黎星将童襄拉开一些距离,笑得让童襄后背发凉:“是,大功臣。所以作为奖赏,今晚就我来伺候你。”

“别……啊!”童襄婉拒的俏皮话还没说出口就被黎星不容置喙地拖进情欲的漩涡里,猝不及防得差点一口气把自己噎死。

对于童襄来说,应浅实在是一个孩子,瘦巴巴的一小个,被他亲手喂养成纤细但能干的青年。

黎星对此不甚认同。应浅大部分时间都跟着他,饭也是随他一起吃的,怎么就是你童襄养大的。

童襄笑着道,你不懂。转脸问应浅:浅哥儿觉着呢?

应浅没有什么表情,抿了抿嘴,低着头绞了一下衣摆,最终也没说出什么话来。

浅哥儿又害羞了,脸皮忒薄。童襄伸手刮一下应浅脸侧,被应浅后仰躲开了。

多难得的闲适的时光。黎星捧着温热的茶啜饮,应浅坐着发呆,童襄嘴皮子不停地来回打趣两人,直把小孩逗恼了起身要走,又一把握住应浅手腕赔罪,好说歹说才让小孩重又坐下。

然而这样的好时光总是短暂。应浅要外出办事,童襄也要去应酬,两人一同起身出门,童襄还要回头笑话黎星“这下变成孤家寡人了”。黎星装模作样地凶了他一下,拿起文件自己看了起来。

“童先生要去哪里?我送你。”应浅走在前面些,自然而然地回头问童襄。童襄也不推辞,报了个地址,是某某高官的家宅。

应浅是跟了黎星之后学的开车,学成之快让教他的士兵都惊掉了下巴。黎星却说这是理所当然的,不然也不会留这么个小鬼在身边做事,哪怕童襄举荐的也不行。他身后的童襄和应浅对视一眼,童襄挤眉弄眼地做了个鬼脸,用下巴指了指黎星。应浅极快速地笑了一下作为回应。黎星回头,童襄掩饰都没有,极灿烂地笑了一下。

车稳稳地停在路边,童襄从副驾下车,挥手向应浅告别。门房迎出来,引童襄进门,面对童襄的道谢十足的诚惶诚恐。

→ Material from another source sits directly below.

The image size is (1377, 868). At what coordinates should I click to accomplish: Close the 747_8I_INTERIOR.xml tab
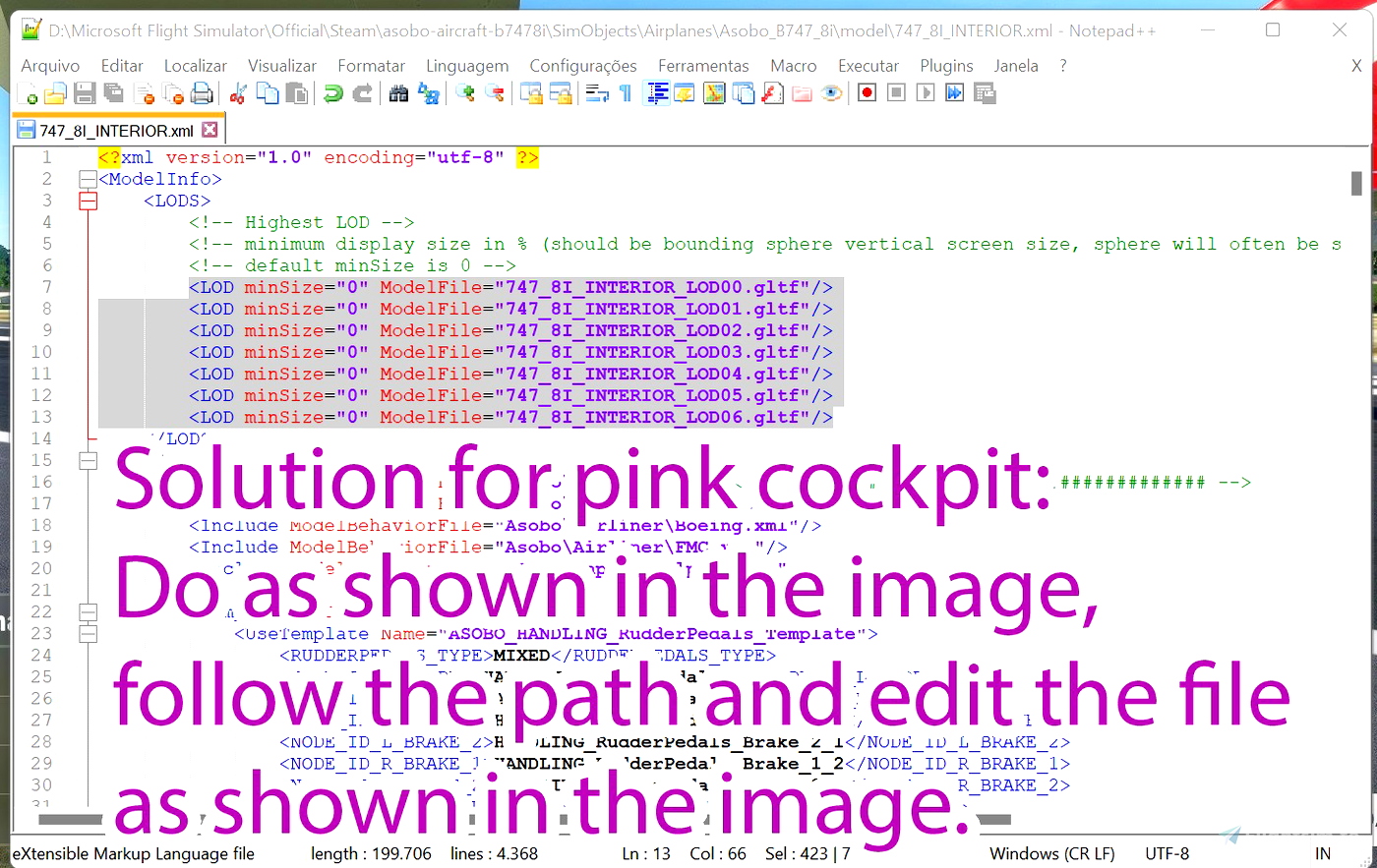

黎星家里没有女眷,曾经被包办婚姻捆在一起的妻子早就离婚飞去国外了,这类夫人们聚在一起搓麻将打牌的场合便只能童襄去。他一个大男人,挤在女人堆里却不觉尴尬,举止比起那些出身各有不同的太太们更有讨男人喜欢的所谓“女人味”,惹得有些太太很是不满,明里暗里骂他狐媚。

再怎么讨厌,进屋也要先寒暄几句,问起童襄路远,是怎么来的。

“哦,六爷的副官去城西办事,顺道送来的。”然而这官邸在黎宅的东边,完全是两头。“他乐意送就是顺道呗。开车来去也就两刻钟都没有的事。”

引来其中一个太太翻上天的白眼。

桌旁还有个他眼生的年轻女人,听其他太太们说还是个学生,因为家里变故读不起书,就嫁给某某部长做姨太太。

那年轻女孩子只是低着头,烫着的时兴发型一点都不适合她,有种小孩扮大人的滑稽感。她并不在打麻将之列,只是坐在童襄和带她来的太太之间,充当一个花瓶。那个太太说不上讨厌她,但也绝谈不上喜欢,只是淡淡地,无视了这个女孩子。

童襄码牌极快,几下便完工,扭头和那个女孩子说话:“你叫什么名字呀?”他将声音放得轻而缓,像是在哄孩子。